DIRECTION: Reproduce the lines below, swapping "magnifier" for "magnifying glass" wherever it occurs and keeping every other character the same.

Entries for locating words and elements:
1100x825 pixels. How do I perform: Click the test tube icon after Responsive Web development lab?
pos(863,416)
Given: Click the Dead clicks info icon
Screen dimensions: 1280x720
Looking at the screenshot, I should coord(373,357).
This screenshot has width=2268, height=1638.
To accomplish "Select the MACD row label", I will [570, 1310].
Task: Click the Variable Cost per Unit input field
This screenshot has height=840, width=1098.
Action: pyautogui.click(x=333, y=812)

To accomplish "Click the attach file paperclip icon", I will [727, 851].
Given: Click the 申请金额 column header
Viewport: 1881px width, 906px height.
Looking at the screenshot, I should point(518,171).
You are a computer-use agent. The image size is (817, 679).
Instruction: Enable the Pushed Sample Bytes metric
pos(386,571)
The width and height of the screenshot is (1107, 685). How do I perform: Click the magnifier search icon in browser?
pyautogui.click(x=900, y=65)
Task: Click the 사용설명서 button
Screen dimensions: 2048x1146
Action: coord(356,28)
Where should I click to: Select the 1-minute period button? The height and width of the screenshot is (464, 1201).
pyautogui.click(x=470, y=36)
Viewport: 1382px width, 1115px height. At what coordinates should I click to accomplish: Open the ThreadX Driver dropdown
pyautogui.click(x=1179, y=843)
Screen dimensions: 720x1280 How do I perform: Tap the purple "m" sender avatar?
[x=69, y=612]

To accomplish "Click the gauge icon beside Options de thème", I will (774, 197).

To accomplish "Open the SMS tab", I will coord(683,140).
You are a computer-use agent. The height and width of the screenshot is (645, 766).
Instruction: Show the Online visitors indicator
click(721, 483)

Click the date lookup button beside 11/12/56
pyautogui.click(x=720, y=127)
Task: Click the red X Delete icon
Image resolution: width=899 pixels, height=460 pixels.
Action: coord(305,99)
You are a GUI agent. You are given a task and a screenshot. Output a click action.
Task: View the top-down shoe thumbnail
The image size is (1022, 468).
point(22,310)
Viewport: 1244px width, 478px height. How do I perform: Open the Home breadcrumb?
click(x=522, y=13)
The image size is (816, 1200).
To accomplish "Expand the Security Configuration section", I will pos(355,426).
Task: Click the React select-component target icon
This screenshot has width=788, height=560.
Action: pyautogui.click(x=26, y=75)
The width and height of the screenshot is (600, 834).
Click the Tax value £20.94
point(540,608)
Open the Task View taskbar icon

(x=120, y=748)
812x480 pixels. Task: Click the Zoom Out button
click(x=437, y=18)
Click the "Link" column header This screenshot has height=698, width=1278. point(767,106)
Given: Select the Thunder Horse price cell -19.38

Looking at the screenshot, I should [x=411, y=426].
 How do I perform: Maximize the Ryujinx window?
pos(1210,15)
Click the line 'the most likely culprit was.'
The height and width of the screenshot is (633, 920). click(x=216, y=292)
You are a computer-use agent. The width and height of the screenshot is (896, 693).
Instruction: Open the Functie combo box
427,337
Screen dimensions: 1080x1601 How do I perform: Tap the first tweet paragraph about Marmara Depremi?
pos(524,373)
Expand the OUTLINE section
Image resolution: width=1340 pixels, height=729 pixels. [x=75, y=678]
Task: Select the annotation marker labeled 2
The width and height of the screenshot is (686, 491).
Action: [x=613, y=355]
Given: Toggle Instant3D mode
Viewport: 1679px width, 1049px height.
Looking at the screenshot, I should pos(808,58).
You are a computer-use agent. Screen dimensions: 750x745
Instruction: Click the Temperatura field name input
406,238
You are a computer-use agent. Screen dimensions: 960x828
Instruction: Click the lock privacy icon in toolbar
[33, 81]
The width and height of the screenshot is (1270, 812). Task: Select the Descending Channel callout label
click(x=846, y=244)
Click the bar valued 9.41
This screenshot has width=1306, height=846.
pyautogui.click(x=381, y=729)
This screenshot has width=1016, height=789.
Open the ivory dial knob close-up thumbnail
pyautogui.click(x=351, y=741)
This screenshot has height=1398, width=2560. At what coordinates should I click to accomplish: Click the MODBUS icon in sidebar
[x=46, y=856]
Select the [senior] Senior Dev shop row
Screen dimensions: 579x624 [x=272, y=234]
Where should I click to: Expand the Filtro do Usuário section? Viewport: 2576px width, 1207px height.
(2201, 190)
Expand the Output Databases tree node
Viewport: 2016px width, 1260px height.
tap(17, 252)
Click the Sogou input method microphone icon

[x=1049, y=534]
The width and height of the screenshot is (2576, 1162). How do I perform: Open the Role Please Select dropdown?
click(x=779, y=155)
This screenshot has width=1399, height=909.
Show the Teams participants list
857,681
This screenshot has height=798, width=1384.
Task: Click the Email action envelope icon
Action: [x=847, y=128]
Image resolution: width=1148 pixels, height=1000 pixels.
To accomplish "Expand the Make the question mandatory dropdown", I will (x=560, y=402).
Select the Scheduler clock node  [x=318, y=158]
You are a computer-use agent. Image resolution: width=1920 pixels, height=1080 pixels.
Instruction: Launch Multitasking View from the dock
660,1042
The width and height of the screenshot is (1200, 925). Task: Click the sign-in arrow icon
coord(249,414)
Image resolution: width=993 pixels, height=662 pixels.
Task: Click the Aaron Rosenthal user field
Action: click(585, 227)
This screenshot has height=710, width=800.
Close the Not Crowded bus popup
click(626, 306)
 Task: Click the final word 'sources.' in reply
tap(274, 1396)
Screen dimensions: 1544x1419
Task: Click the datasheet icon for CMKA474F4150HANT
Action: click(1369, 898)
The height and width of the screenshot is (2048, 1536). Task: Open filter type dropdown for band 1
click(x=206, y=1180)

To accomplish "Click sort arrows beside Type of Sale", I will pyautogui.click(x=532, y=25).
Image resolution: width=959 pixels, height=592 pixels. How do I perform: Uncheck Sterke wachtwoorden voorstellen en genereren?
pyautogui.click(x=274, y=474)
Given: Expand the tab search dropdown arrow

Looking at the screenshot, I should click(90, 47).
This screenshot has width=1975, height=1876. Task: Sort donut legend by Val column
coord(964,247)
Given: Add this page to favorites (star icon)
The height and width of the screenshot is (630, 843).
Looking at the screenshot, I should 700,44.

FULL OUTPUT:
1100x825 pixels. How do I perform: Click the test tube icon after Responsive Web development lab?
pos(863,416)
Given: Click the Dead clicks info icon
Screen dimensions: 1280x720
Looking at the screenshot, I should coord(373,357).
This screenshot has width=2268, height=1638.
To accomplish "Select the MACD row label", I will [570, 1310].
Task: Click the Variable Cost per Unit input field
This screenshot has height=840, width=1098.
Action: pyautogui.click(x=333, y=812)

To accomplish "Click the attach file paperclip icon", I will [727, 851].
Given: Click the 申请金额 column header
Viewport: 1881px width, 906px height.
Looking at the screenshot, I should point(518,171).
You are a computer-use agent. The image size is (817, 679).
Instruction: Enable the Pushed Sample Bytes metric
pos(386,571)
The width and height of the screenshot is (1107, 685). How do I perform: Click the magnifying glass search icon in browser?
pyautogui.click(x=900, y=65)
Task: Click the 사용설명서 button
Screen dimensions: 2048x1146
Action: coord(356,28)
Where should I click to: Select the 1-minute period button? The height and width of the screenshot is (464, 1201).
pyautogui.click(x=470, y=36)
Viewport: 1382px width, 1115px height. At what coordinates should I click to accomplish: Open the ThreadX Driver dropdown
pyautogui.click(x=1179, y=843)
Screen dimensions: 720x1280 How do I perform: Tap the purple "m" sender avatar?
[x=69, y=612]

To accomplish "Click the gauge icon beside Options de thème", I will (774, 197).

To accomplish "Open the SMS tab", I will coord(683,140).
You are a computer-use agent. The height and width of the screenshot is (645, 766).
Instruction: Show the Online visitors indicator
click(721, 483)

Click the date lookup button beside 11/12/56
pyautogui.click(x=720, y=127)
Task: Click the red X Delete icon
Image resolution: width=899 pixels, height=460 pixels.
Action: coord(305,99)
You are a GUI agent. You are given a task and a screenshot. Output a click action.
Task: View the top-down shoe thumbnail
The image size is (1022, 468).
point(22,310)
Viewport: 1244px width, 478px height. How do I perform: Open the Home breadcrumb?
click(x=522, y=13)
The image size is (816, 1200).
To accomplish "Expand the Security Configuration section", I will pos(355,426).
Task: Click the React select-component target icon
This screenshot has width=788, height=560.
Action: pyautogui.click(x=26, y=75)
The width and height of the screenshot is (600, 834).
Click the Tax value £20.94
point(540,608)
Open the Task View taskbar icon

(x=120, y=748)
812x480 pixels. Task: Click the Zoom Out button
click(x=437, y=18)
Click the "Link" column header This screenshot has height=698, width=1278. point(767,106)
Given: Select the Thunder Horse price cell -19.38

Looking at the screenshot, I should [x=411, y=426].
 How do I perform: Maximize the Ryujinx window?
pos(1210,15)
Click the line 'the most likely culprit was.'
The height and width of the screenshot is (633, 920). click(x=216, y=292)
You are a computer-use agent. The width and height of the screenshot is (896, 693).
Instruction: Open the Functie combo box
427,337
Screen dimensions: 1080x1601 How do I perform: Tap the first tweet paragraph about Marmara Depremi?
pos(524,373)
Expand the OUTLINE section
Image resolution: width=1340 pixels, height=729 pixels. [x=75, y=678]
Task: Select the annotation marker labeled 2
The width and height of the screenshot is (686, 491).
Action: [x=613, y=355]
Given: Toggle Instant3D mode
Viewport: 1679px width, 1049px height.
Looking at the screenshot, I should pos(808,58).
You are a computer-use agent. Screen dimensions: 750x745
Instruction: Click the Temperatura field name input
406,238
You are a computer-use agent. Screen dimensions: 960x828
Instruction: Click the lock privacy icon in toolbar
[33, 81]
The width and height of the screenshot is (1270, 812). Task: Select the Descending Channel callout label
click(x=846, y=244)
Click the bar valued 9.41
This screenshot has width=1306, height=846.
pyautogui.click(x=381, y=729)
This screenshot has width=1016, height=789.
Open the ivory dial knob close-up thumbnail
pyautogui.click(x=351, y=741)
This screenshot has height=1398, width=2560. At what coordinates should I click to accomplish: Click the MODBUS icon in sidebar
[x=46, y=856]
Select the [senior] Senior Dev shop row
Screen dimensions: 579x624 [x=272, y=234]
Where should I click to: Expand the Filtro do Usuário section? Viewport: 2576px width, 1207px height.
(2201, 190)
Expand the Output Databases tree node
Viewport: 2016px width, 1260px height.
tap(17, 252)
Click the Sogou input method microphone icon

[x=1049, y=534]
The width and height of the screenshot is (2576, 1162). How do I perform: Open the Role Please Select dropdown?
click(x=779, y=155)
This screenshot has width=1399, height=909.
Show the Teams participants list
857,681
This screenshot has height=798, width=1384.
Task: Click the Email action envelope icon
Action: [x=847, y=128]
Image resolution: width=1148 pixels, height=1000 pixels.
To accomplish "Expand the Make the question mandatory dropdown", I will (x=560, y=402).
Select the Scheduler clock node  [x=318, y=158]
You are a computer-use agent. Image resolution: width=1920 pixels, height=1080 pixels.
Instruction: Launch Multitasking View from the dock
660,1042
The width and height of the screenshot is (1200, 925). Task: Click the sign-in arrow icon
coord(249,414)
Image resolution: width=993 pixels, height=662 pixels.
Task: Click the Aaron Rosenthal user field
Action: click(585, 227)
This screenshot has height=710, width=800.
Close the Not Crowded bus popup
click(626, 306)
 Task: Click the final word 'sources.' in reply
tap(274, 1396)
Screen dimensions: 1544x1419
Task: Click the datasheet icon for CMKA474F4150HANT
Action: click(1369, 898)
The height and width of the screenshot is (2048, 1536). Task: Open filter type dropdown for band 1
click(x=206, y=1180)

To accomplish "Click sort arrows beside Type of Sale", I will pyautogui.click(x=532, y=25).
Image resolution: width=959 pixels, height=592 pixels. How do I perform: Uncheck Sterke wachtwoorden voorstellen en genereren?
pyautogui.click(x=274, y=474)
Given: Expand the tab search dropdown arrow

Looking at the screenshot, I should click(90, 47).
This screenshot has width=1975, height=1876. Task: Sort donut legend by Val column
coord(964,247)
Given: Add this page to favorites (star icon)
The height and width of the screenshot is (630, 843).
Looking at the screenshot, I should 700,44.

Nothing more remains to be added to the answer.